• DATA SHOWN
════════════════════

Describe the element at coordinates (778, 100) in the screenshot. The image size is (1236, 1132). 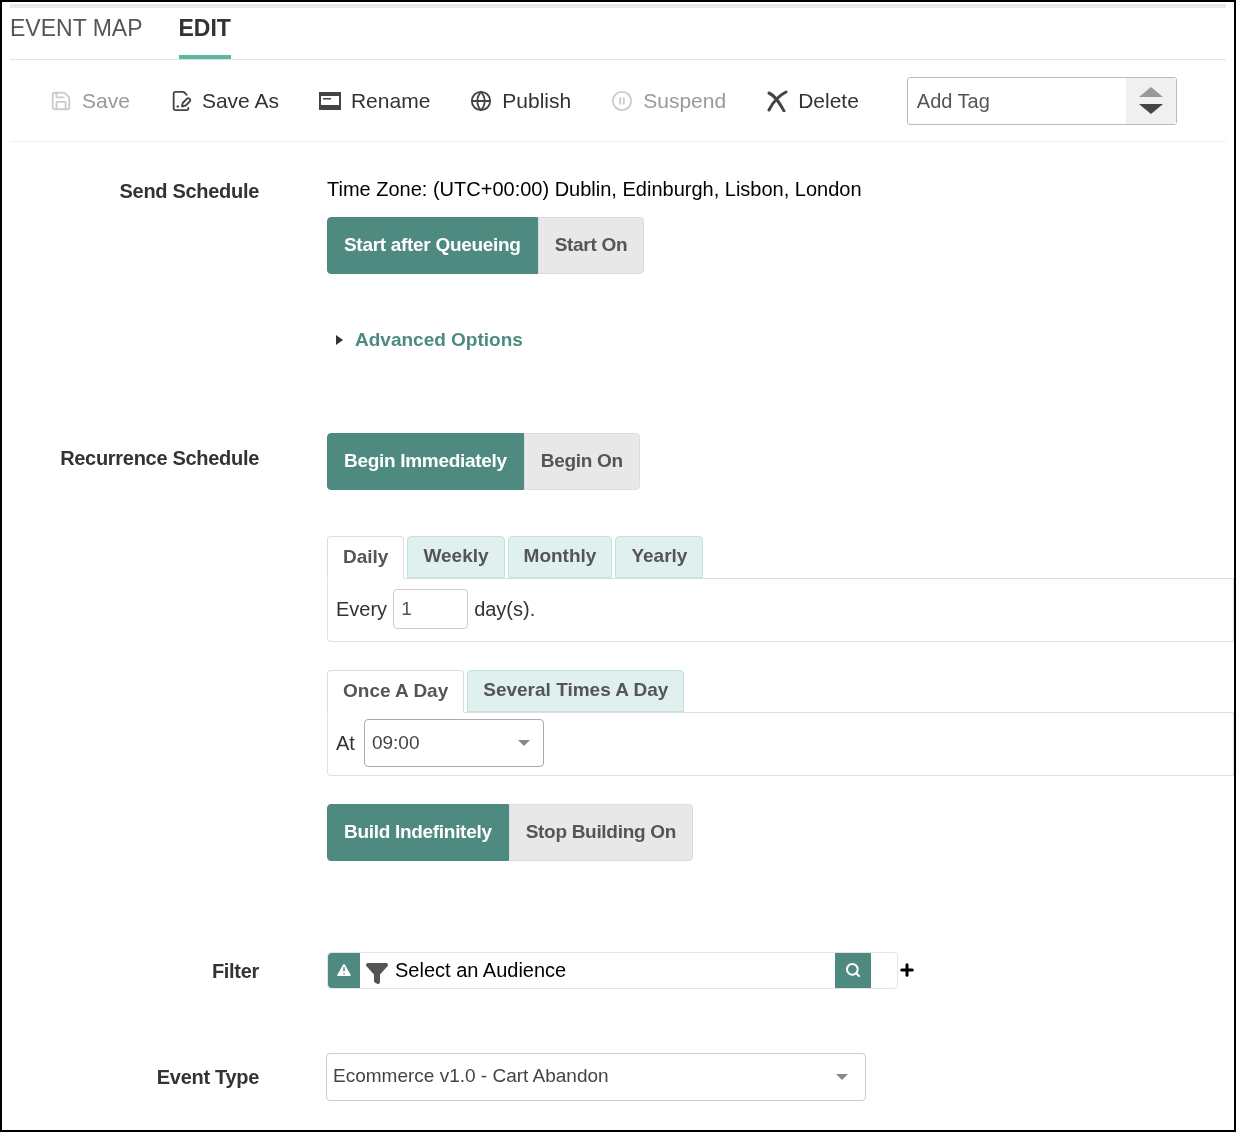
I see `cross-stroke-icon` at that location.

════════════════════

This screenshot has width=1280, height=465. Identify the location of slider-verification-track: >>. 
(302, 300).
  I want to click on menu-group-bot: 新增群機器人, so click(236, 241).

════════════════════

• THE TASK
Swap "screenshot" for "screen capture" in the rows, starting at the line that has "Describe the element" and stopping after the line that has "at that location.". Change nothing else, give back only those lines, and leave the pictures out.

• RESPONSE BELOW
Describe the element at coordinates (778, 100) in the screen capture. The image size is (1236, 1132). 
I see `cross-stroke-icon` at that location.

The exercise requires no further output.